## AIM OF THE EXERCISE
What lines of the material hold the string "microphone"? Pull each of them out.

## DATA RECORDS
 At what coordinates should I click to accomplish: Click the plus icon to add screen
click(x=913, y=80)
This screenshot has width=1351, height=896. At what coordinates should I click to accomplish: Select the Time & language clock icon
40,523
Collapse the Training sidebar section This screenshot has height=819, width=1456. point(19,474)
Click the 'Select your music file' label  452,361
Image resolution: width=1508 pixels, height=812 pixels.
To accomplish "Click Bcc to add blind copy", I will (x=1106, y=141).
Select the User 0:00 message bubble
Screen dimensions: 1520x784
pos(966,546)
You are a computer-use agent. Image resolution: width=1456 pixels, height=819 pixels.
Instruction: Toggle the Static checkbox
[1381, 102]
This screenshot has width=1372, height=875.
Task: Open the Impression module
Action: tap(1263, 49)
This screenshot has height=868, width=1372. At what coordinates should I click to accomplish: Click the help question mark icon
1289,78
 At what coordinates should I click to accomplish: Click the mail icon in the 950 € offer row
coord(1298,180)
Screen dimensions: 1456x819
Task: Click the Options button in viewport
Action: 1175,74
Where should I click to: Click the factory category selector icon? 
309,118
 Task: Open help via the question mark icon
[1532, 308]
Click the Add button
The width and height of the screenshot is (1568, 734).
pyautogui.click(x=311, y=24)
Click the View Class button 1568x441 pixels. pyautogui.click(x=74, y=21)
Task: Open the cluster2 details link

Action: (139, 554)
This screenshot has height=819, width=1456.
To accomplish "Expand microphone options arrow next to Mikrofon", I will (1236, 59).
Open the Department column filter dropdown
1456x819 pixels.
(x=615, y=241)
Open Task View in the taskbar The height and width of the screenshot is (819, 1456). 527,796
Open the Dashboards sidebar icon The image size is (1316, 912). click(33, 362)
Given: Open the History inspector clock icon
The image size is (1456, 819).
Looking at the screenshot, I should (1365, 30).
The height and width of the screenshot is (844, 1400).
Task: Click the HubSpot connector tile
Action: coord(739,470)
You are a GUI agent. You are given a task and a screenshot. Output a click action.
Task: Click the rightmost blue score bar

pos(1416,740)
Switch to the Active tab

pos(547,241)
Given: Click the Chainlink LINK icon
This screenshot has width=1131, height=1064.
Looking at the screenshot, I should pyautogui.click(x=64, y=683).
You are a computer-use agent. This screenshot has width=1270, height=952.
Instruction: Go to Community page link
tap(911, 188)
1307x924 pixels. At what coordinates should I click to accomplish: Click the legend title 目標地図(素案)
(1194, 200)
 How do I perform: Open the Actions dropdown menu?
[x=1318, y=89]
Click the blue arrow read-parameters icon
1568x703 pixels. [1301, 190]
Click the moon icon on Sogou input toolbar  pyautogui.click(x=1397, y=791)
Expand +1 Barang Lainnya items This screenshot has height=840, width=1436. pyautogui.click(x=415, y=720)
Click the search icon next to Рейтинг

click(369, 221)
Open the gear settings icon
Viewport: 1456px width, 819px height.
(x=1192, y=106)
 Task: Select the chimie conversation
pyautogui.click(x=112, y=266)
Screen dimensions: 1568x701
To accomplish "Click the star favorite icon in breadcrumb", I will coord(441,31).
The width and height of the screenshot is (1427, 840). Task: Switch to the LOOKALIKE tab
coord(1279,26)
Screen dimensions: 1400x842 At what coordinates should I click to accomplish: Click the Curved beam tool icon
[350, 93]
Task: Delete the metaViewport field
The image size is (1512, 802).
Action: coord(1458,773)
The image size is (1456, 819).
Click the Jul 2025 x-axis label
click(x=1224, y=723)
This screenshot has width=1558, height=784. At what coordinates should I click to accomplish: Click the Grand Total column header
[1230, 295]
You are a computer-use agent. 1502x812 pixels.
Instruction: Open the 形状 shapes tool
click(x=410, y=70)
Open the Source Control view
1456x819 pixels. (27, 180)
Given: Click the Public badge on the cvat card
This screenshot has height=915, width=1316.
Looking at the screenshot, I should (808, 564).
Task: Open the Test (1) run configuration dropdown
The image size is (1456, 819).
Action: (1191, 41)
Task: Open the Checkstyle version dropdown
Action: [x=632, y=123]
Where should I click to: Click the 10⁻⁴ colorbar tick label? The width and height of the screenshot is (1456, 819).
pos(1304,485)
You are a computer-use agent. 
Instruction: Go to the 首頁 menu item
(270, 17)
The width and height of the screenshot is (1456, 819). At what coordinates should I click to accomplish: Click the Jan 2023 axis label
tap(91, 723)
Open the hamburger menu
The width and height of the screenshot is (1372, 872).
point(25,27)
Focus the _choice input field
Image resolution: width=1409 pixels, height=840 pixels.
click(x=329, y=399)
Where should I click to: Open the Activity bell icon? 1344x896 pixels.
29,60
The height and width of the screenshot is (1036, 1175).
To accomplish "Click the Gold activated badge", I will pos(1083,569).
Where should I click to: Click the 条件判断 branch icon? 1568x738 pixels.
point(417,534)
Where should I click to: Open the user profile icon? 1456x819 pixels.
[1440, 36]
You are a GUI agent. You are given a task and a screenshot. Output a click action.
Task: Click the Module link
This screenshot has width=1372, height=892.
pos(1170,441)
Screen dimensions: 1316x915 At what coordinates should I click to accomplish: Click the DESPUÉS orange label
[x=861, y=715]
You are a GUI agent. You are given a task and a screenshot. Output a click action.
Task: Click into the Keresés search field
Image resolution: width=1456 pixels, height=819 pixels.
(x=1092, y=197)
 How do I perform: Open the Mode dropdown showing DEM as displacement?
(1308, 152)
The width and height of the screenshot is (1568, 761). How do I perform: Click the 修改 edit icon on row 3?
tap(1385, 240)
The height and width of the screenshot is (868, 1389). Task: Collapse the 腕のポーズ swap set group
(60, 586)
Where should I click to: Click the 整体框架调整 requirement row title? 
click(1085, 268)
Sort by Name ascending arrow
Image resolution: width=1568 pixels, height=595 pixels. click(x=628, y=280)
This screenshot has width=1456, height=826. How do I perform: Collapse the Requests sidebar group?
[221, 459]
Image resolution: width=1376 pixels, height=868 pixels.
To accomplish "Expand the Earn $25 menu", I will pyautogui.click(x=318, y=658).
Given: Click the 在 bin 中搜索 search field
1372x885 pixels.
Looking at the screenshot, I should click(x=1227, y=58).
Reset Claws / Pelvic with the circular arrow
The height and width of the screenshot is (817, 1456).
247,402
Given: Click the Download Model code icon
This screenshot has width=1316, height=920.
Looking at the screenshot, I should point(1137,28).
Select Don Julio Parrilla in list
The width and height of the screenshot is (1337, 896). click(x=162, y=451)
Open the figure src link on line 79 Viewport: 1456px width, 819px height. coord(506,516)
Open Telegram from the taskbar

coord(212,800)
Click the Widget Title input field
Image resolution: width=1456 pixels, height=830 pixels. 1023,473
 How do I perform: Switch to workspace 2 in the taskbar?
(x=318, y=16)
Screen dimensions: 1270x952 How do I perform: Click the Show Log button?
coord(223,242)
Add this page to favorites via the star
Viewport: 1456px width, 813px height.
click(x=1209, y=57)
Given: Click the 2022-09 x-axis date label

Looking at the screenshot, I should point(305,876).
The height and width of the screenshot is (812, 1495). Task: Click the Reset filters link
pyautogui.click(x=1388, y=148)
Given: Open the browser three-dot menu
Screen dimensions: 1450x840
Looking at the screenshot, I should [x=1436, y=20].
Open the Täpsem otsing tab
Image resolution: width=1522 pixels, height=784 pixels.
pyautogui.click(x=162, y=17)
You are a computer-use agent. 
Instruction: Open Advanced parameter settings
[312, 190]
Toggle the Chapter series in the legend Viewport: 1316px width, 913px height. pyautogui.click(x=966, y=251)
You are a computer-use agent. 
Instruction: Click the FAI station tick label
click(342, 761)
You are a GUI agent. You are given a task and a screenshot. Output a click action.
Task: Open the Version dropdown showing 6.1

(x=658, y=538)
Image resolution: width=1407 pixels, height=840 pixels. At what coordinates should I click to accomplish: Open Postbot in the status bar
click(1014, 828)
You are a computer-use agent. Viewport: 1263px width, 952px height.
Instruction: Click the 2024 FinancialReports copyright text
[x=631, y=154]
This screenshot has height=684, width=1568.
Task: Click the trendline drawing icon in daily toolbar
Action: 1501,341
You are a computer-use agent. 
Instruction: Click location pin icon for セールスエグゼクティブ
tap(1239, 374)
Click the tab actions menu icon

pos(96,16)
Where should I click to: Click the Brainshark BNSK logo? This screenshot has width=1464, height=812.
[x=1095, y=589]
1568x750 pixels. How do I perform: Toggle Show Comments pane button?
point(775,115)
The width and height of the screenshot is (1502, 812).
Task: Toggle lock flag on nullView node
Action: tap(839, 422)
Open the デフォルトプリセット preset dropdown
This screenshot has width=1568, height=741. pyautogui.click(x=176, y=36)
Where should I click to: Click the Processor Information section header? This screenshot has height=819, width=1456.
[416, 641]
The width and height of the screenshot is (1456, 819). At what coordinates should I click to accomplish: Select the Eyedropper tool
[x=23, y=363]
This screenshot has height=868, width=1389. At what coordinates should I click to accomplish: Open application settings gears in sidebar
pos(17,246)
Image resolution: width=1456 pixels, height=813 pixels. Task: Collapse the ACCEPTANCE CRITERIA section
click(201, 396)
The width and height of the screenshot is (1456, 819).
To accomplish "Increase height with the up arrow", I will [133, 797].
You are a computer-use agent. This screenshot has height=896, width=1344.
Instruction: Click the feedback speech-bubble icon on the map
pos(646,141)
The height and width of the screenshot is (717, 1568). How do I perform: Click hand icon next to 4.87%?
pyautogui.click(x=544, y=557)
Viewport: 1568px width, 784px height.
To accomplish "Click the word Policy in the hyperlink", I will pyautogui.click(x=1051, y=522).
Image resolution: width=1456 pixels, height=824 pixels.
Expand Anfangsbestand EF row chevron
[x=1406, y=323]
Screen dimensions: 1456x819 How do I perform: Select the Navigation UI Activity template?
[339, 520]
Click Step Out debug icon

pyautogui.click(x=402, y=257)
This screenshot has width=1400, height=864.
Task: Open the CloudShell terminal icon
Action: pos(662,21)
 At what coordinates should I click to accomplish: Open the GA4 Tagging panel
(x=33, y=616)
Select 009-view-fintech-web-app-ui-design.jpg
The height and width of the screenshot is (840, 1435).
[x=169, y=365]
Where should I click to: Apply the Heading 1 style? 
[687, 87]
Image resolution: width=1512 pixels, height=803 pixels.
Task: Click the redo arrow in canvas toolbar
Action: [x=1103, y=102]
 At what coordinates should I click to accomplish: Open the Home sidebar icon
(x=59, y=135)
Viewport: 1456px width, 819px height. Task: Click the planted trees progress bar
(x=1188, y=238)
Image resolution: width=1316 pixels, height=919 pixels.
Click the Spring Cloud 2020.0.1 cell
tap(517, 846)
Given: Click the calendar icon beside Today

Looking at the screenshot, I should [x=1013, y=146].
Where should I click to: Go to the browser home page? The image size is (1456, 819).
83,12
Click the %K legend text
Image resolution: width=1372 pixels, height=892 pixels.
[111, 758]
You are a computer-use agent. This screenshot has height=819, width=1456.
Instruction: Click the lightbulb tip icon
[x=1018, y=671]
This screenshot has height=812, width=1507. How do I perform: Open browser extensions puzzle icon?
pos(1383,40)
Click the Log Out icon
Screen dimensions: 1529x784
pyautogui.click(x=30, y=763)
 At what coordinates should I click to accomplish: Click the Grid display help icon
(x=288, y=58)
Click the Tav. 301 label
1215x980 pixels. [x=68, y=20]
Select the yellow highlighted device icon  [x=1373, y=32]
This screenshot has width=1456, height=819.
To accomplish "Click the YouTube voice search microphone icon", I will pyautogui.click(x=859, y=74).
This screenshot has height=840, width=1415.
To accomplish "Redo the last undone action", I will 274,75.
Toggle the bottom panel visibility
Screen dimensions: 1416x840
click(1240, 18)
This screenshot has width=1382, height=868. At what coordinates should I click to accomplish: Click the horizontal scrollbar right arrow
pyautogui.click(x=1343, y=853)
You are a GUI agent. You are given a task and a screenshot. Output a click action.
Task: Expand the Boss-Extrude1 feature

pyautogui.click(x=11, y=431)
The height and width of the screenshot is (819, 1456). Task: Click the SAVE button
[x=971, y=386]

## TASK ANSWER
To accomplish "Expand microphone options arrow next to Mikrofon", I will (1236, 59).
To accomplish "Click the YouTube voice search microphone icon", I will pyautogui.click(x=859, y=74).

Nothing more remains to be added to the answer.